§ Selected extract:
= = =
UPDATED Verizon and MCI executives today laid out plans to combine their operations in a deal valued around $6.7 billion.

Directors at both companies have approved the merger, though the sale still needs approval from MCI shareholders and federal regulatory agencies like the Federal Trade Commission (FTC) and Department of Justice (DOJ). According to officials, Verizon shareholder approval isn't necessary.

If approved, MCI shareholders will receive .406 shares of Verizon common stock for every share they own, valued at $4.8 billion; as well as an additional $1.50 per share, worth $488 million, from Verizon. In addition, MCI will pay its shareholders a quarterly and special dividend of $4.50 per share, worth $1.5 billion.

Verizon will also pick up MCI's $4 billion net debt, primarily a product of the company's $107 billion bankruptcy filing in 2002. The trial against former chief Bernard Ebbers, the man who took MCI from small telecom to international giant and stands accused of fraud, is currently underway.

Officials expect to cut 7,000 jobs and eliminate any network redundancies in the wake of the merger. Doreen Toben, Verizon CFO, said the company has audited MCI's operations and found areas that will improve the combined company's bottom line.

She said that by gaining access to MCI's national and international network, Verizon will save $100 million annually in long-distance traffic fees paid to other telephone carriers, as well as $150 million annually in capital expenditures to build out long-distance and data networks.

"As you see, these efforts go well beyond just eliminating redundancies," she said. "We are focused on creating a better, more productive company, offering improved customer service with a highly-reliable network. This will take time, and a certain amount of up-front investment, to accomplish."

Industry experts have expected an acquisition of this nature in the wake of SBC Communications $16 billion play for AT&T last month. Earlier this month, there was speculation Qwest was in the middle of talks to acquire MCI. In order to prevent any third-party interference, officials at Verizon said there is a $200 million breakup fee attached to the merger agreement.

While both SBC and Verizon still need to get the blessings of various regulatory agencies in order to close the deal, executives agree consolidation is necessary.

Ivan Seidenberg, Verizon chairman and CEO, said he doesn't expect any difficulties on the regulatory front and that the markets have already signaled their approval of industry consolidation with deals like the proposed Sprint/Nextel merger and the recent closing of the Cingular/AT& T Wireless merger.
= = =
§ Task requirements:
• a. In the Verizon and MCI merger article, how many jobs do officials expect to cut after the merger?
• b. Please extend the Verizon and MCI merger article beyond its final sentence.

§ Dataset content:
= = =
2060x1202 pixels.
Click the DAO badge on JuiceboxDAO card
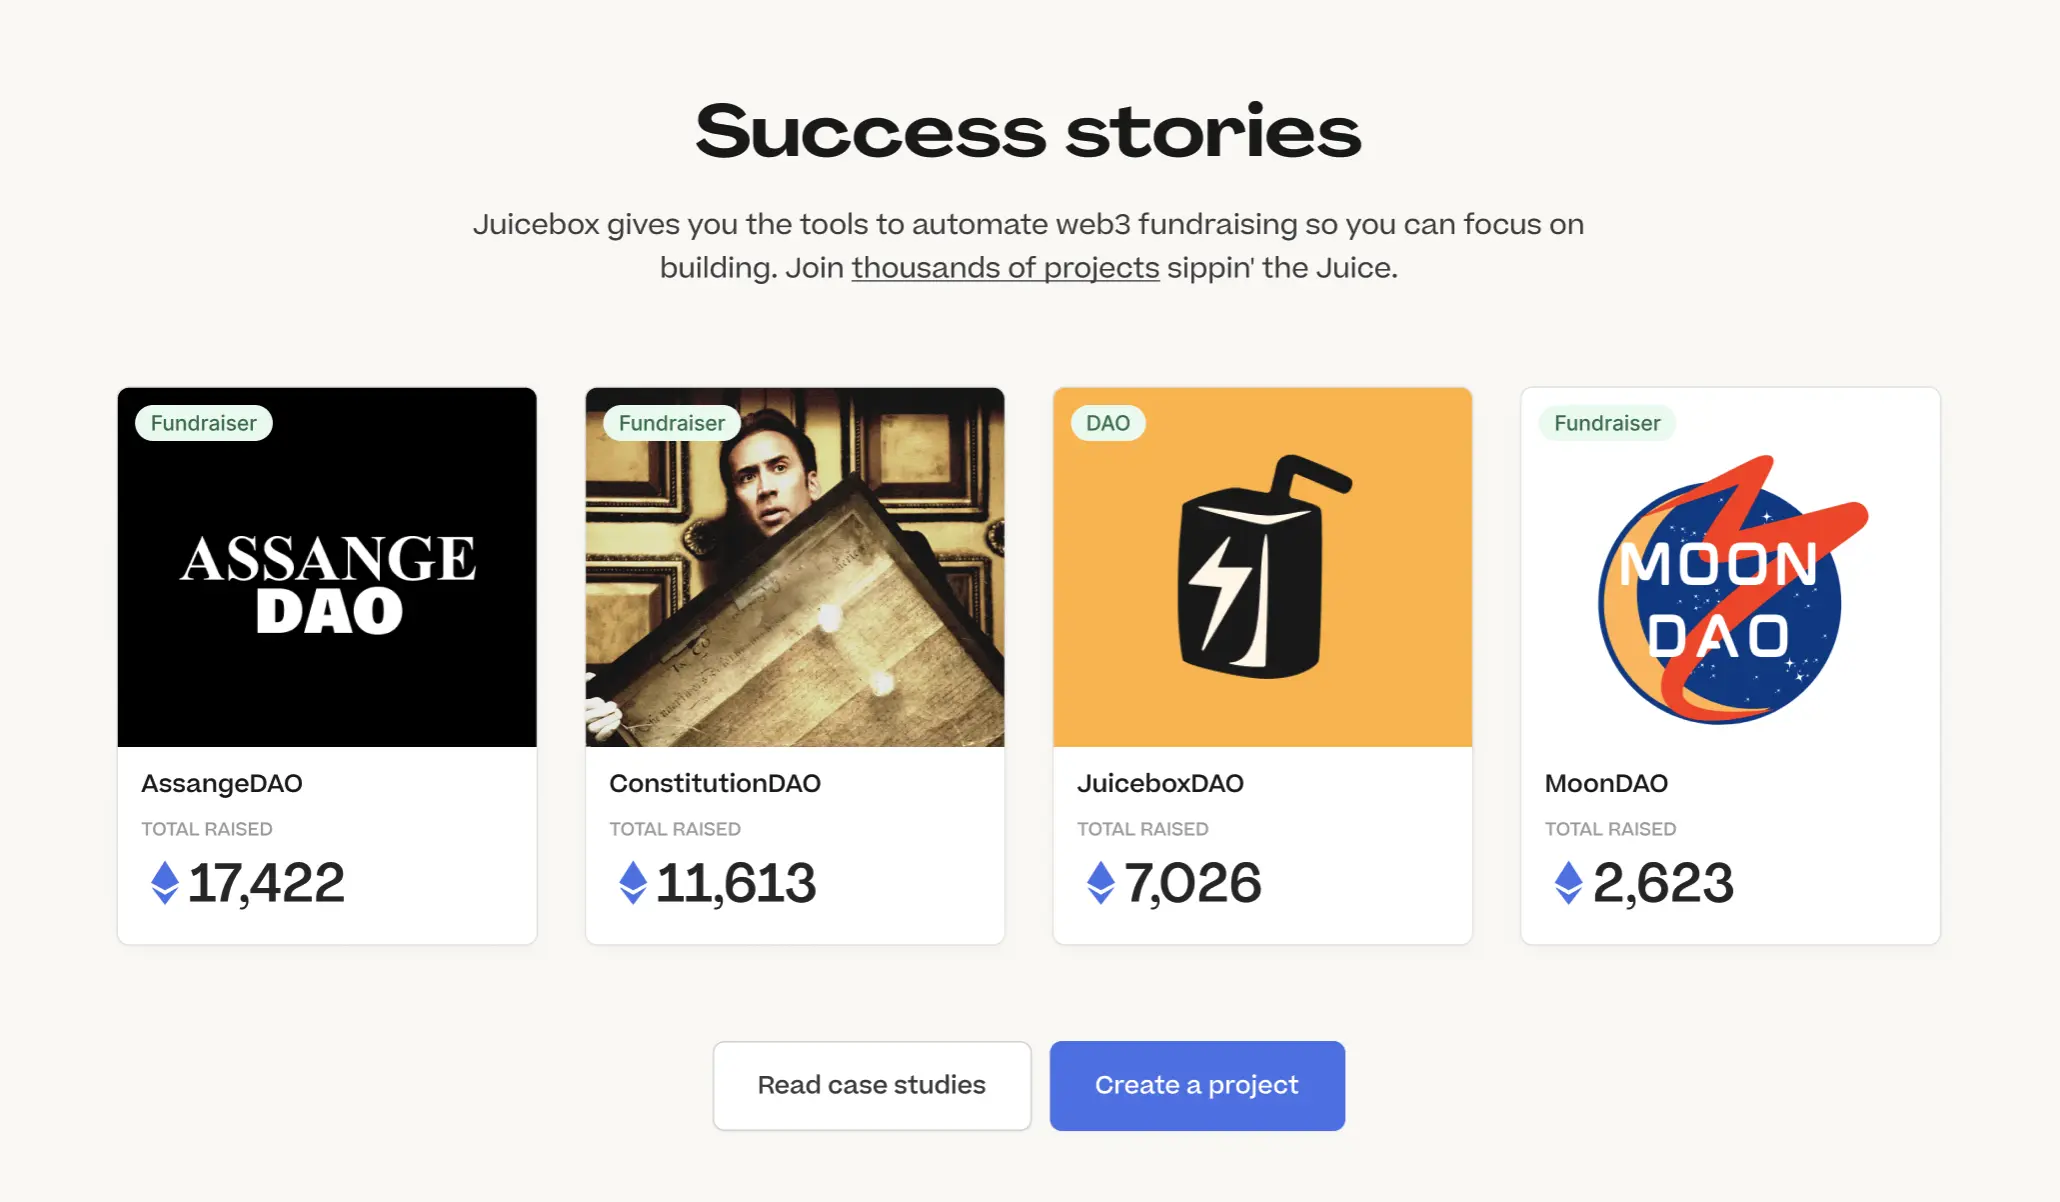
= = =
§ Answers to the problems:
• a. 7,000 jobs.

• b.
The combination will be similar to that between a combined SBC and AT&T: a primarily regional telephone company catering to consumers and an international IP-based telecom with an emphasis on enterprise customers.

"This transaction lets us become more efficient to approach two major customer-facing activities in the enterprise market and in the local consumer broadband market, and they're not mutually exclusive," Seidenberg said. "I feel very comfortable we'll be able to do both."

Allan Tumolillo, COO of Probe Financial Associates, expects MCI shareholders to approve the merger, especially since Verizon and Qwest were the only two known bidders, and a Qwest takeover would likely have been a challenge.

"In our view, [a Qwest/MCI merger] would have less than a 10 percent chance of being a successful company and the enterprise customers would have just gone off to SBC or Verizon itself," he said. "Verizon's also got to be motivated by the idea someone else could come in and get that, whether it would be BellSouth , Bell Canada, a foreign operator or someone with a lot of money in a leveraged buyout," he said. "I don't think [Verizon] would worry about Qwest but they would worry about almost anybody else getting hold of that asset."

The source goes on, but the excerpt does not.